• REQUIRED ACTIONS:
A. Answer these from the box office report below:
(i) Who stars in Alex Cross?
(ii) How much did Paranormal Activity 4 take in from international venues?
(iii) On what date did Paramount take the first Paranormal Activity film fully wide?
B. Write the next few paragraphs of the weekend box office report below, picking up after its last sentence.

• SOURCE PASSAGE:
· · · ·
Weekend Wrap-Up
Audiences are Paranormal but not Cross
By Kim Hollis and David Mumpower
October 21, 2012

Demons really lead dull lives if you think about it.

It’s late October and people love to be scared, so that must mean it’s time for yet another film from the Saw Paranormal Activity franchise to own theaters for a weekend. Hollywood continues to celebrate solid numbers at the top of the box office charts thanks to a fourth entry from the found footage series. Also new this weekend was Alex Cross, a film that stars Tyler Perry in a role that was once portrayed by Morgan Freeman. It was a foregone conclusion which film would wind up in the top spot.

And of course, the #1 film in North America this weekend is Paranormal Activity 4, the latest in the creepy, demon-possession franchise. Starring no one you know (unless Katie Featherston from the previous films counts), Paranormal Activity 4 took in $30.2 million from Friday-to-Sunday, along with $26.5 million from international venues.

Since 2009, we’ve had a new Paranormal Activity feature each year. The first film burst onto the scene with an ingenious social media campaign that had audiences “demand” the film on eventful.com. After selling out in limited venues weekend after weekend, Paramount finally took the film fully wide on October 6, 2009, when it earned $19.6 million. By the time it departed theaters, it had earned $107.9 million (and an additional $86 million internationally).
· · · ·
• SUPPLIED MATERIAL:
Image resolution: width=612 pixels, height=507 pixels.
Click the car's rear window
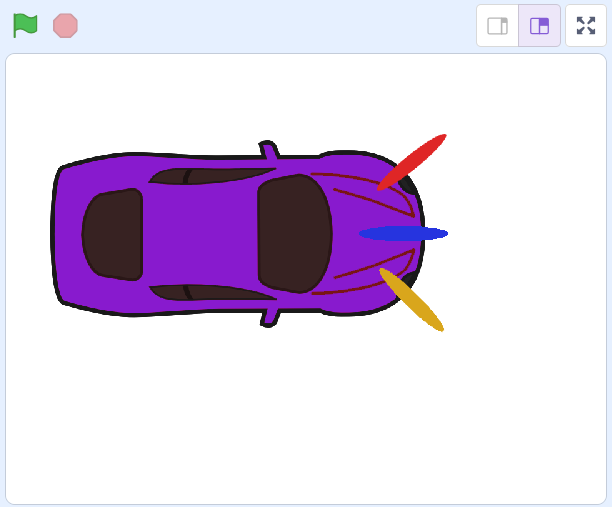coord(112,234)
· · · ·
• WRITTEN RESPONSES:
A.
(i) Tyler Perry
(ii) $26.5 million
(iii) October 6, 2009

B.
This performance set the stage for massive expansion for the sequels. Paranormal Activity 2 debuted with a gaudy $40.7 million (and a domestic total of $84.7 million), while the third film opened with $52.6 million last year (domestic total of $104 million). It’s generally believed that the Paranormal Activity series “killed” the Saw franchise, as the new hotness of demon ghost things was perceived to be scarier and more “in style” than the stale torture porn offered up by Jigsaw.

Although there’s not a new horror franchise to knock Paranormal Activity 4 from its Halloween perch, it is showing significant audience erosion. After strong opening weekends for each of the first three films, Paranormal Activity 4’s debut was off 42% from its predecessor’s. At some point, there’s only so far you can take a horror tale without it veering into the realm of the ridiculous.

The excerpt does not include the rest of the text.